● **Work request**
Set down, exactly as they stand, the lines from the one containing "The width and height of the screenshot is (800, 450)." through the last line of the records below, leaving every picture out.

** Opening Recorded data block **

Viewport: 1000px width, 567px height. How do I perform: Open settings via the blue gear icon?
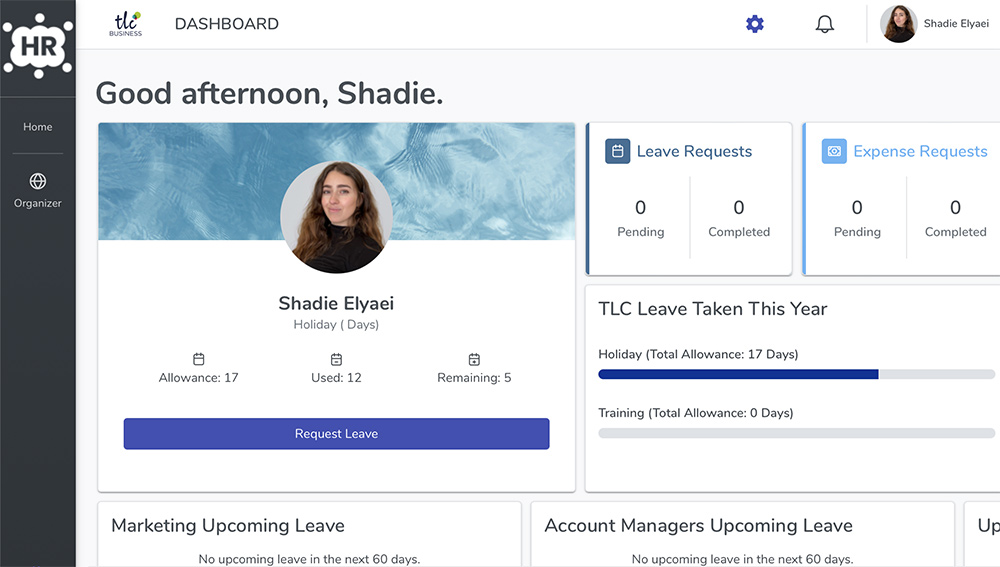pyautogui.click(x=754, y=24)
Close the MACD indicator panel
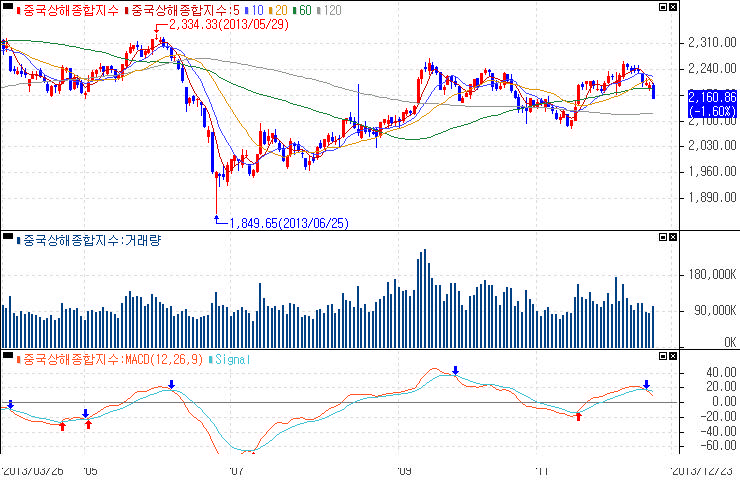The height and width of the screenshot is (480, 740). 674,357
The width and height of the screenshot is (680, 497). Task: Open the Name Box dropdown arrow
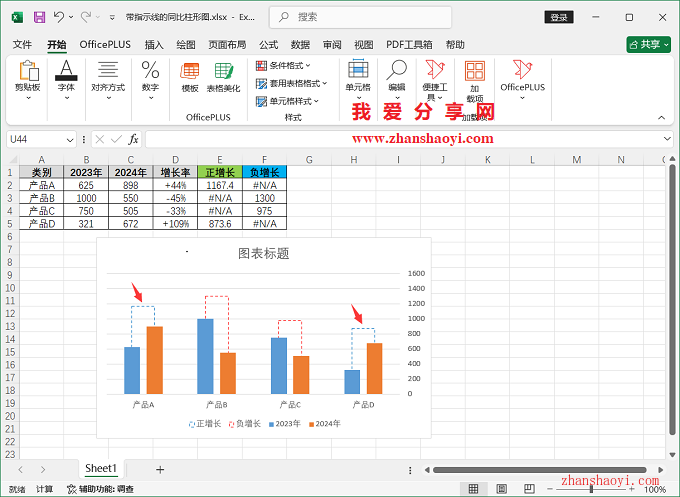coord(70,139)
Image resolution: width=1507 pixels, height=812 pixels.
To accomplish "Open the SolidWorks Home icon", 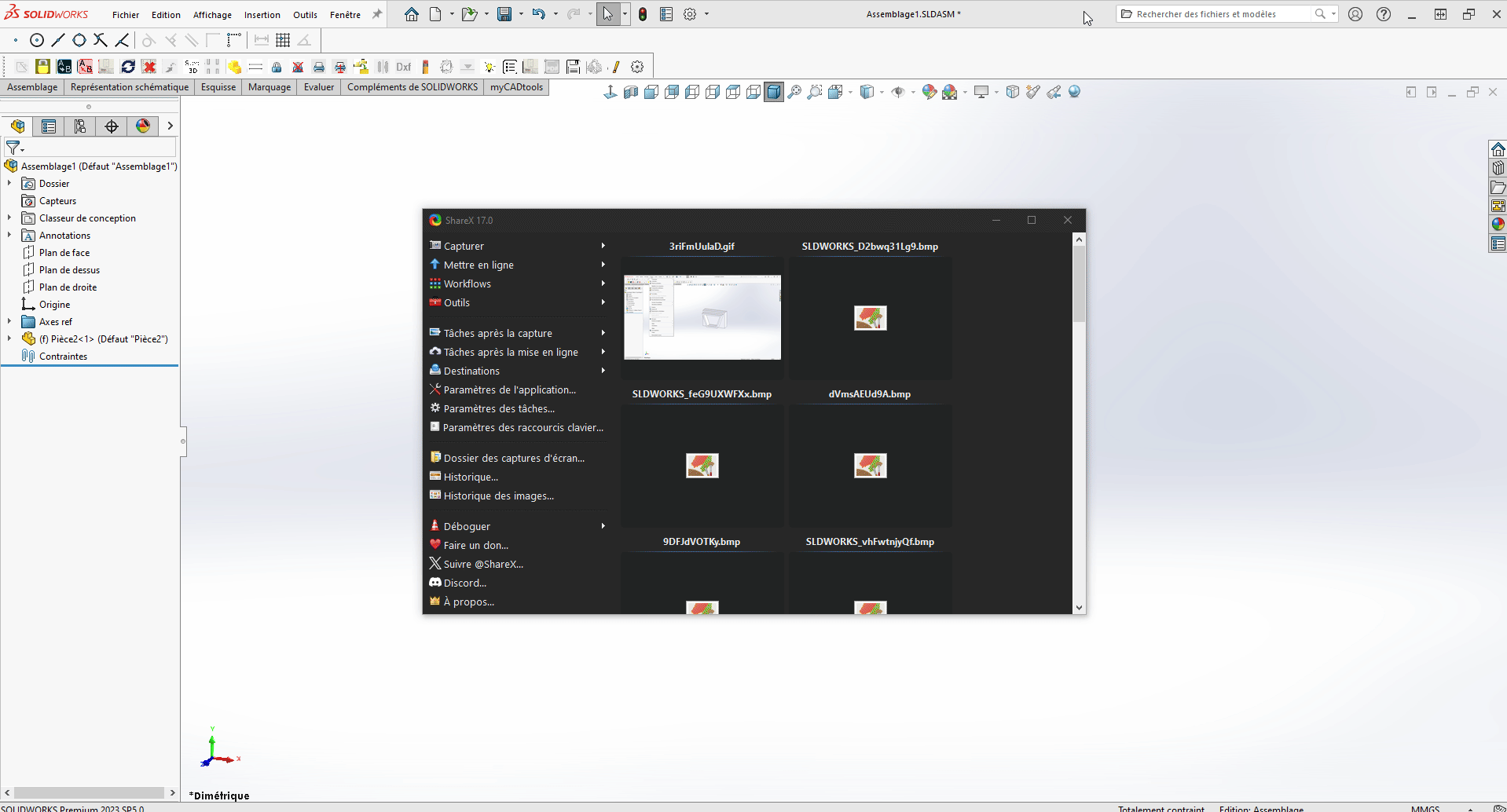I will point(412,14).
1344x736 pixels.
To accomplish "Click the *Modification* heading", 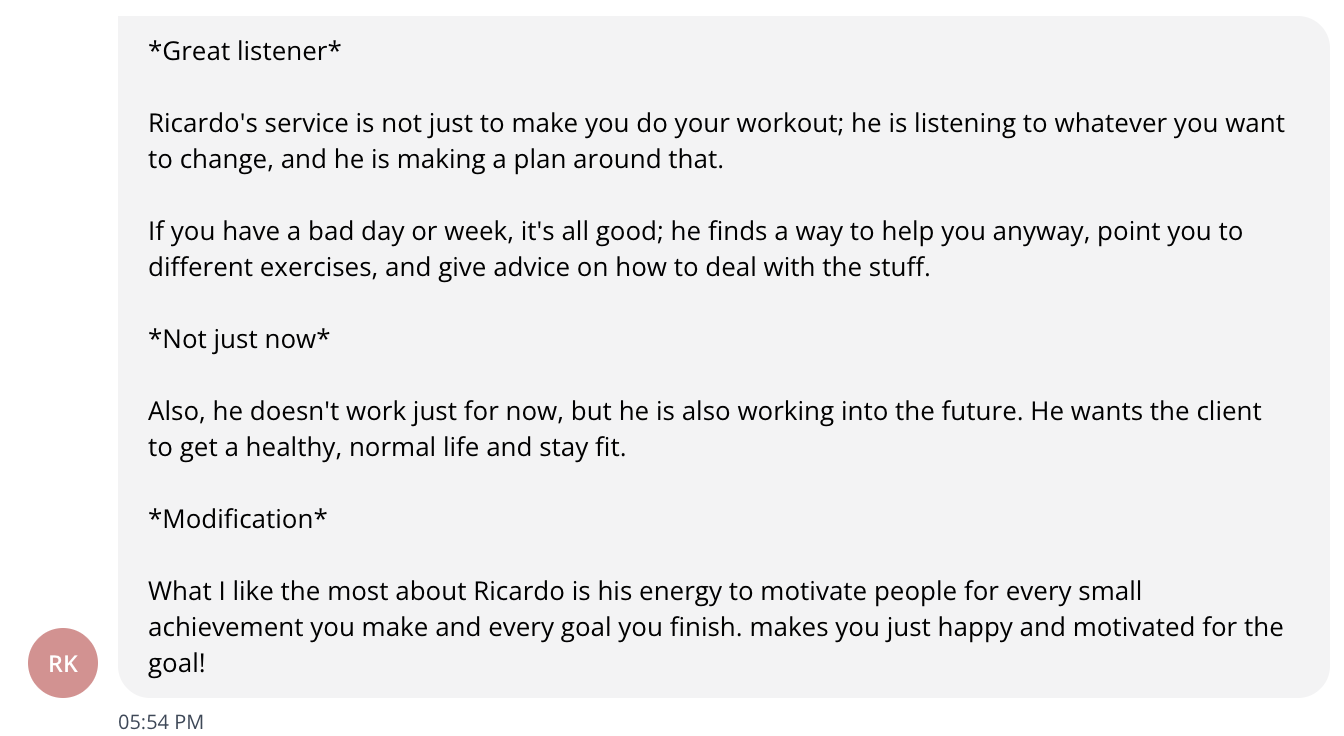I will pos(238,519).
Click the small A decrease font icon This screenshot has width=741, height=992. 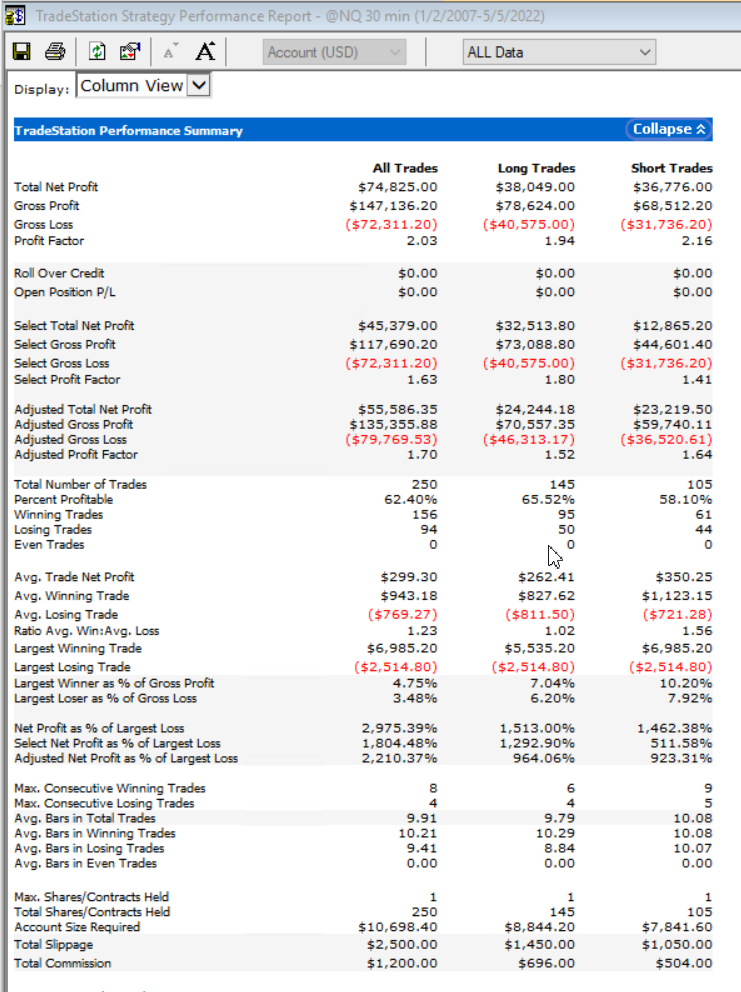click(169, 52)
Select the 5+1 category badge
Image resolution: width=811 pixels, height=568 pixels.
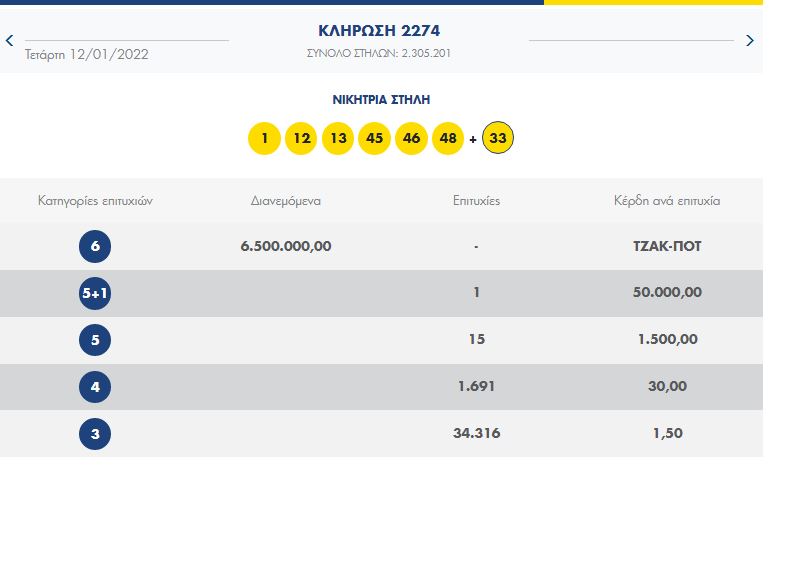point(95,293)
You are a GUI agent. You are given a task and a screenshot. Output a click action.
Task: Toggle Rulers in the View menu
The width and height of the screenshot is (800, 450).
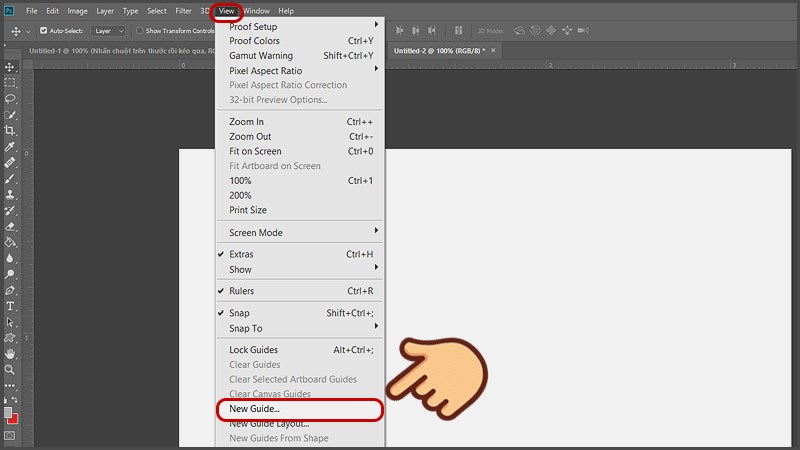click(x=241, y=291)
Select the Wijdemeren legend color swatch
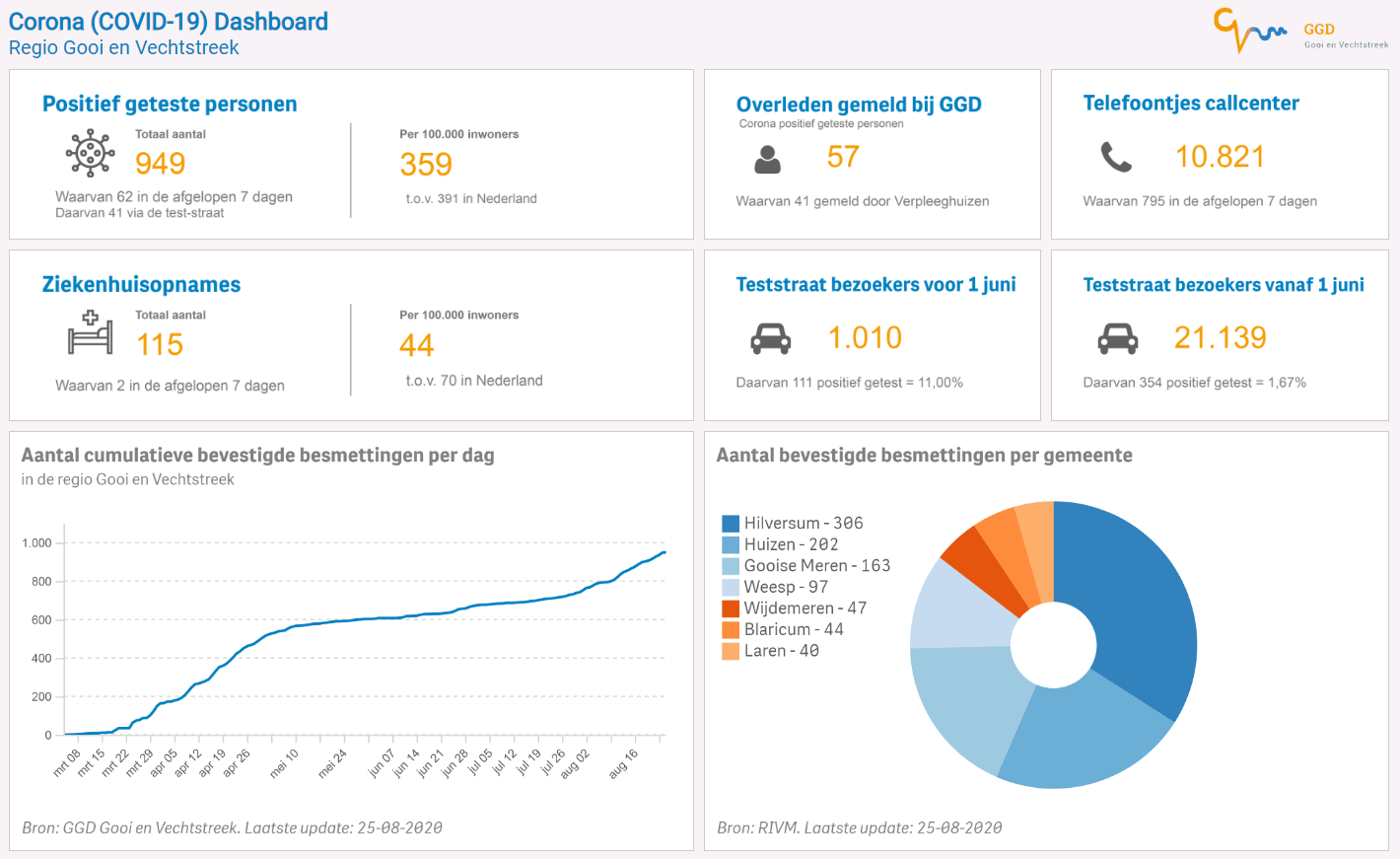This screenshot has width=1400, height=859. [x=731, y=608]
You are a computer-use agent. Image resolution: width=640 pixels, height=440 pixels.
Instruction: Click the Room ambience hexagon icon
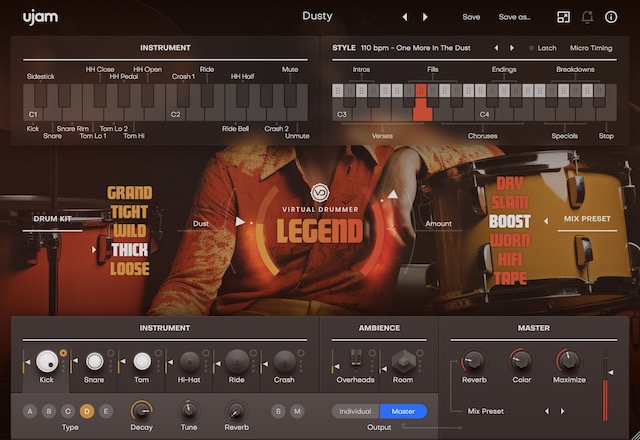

** Closing Recorded data block **

● **Output of the exercise**
The width and height of the screenshot is (800, 450).
click(x=241, y=291)
Select the Wijdemeren legend color swatch
This screenshot has width=1400, height=859. [x=731, y=608]
You are a computer-use agent. Image resolution: width=640 pixels, height=440 pixels.
Instruction: Click the Room ambience hexagon icon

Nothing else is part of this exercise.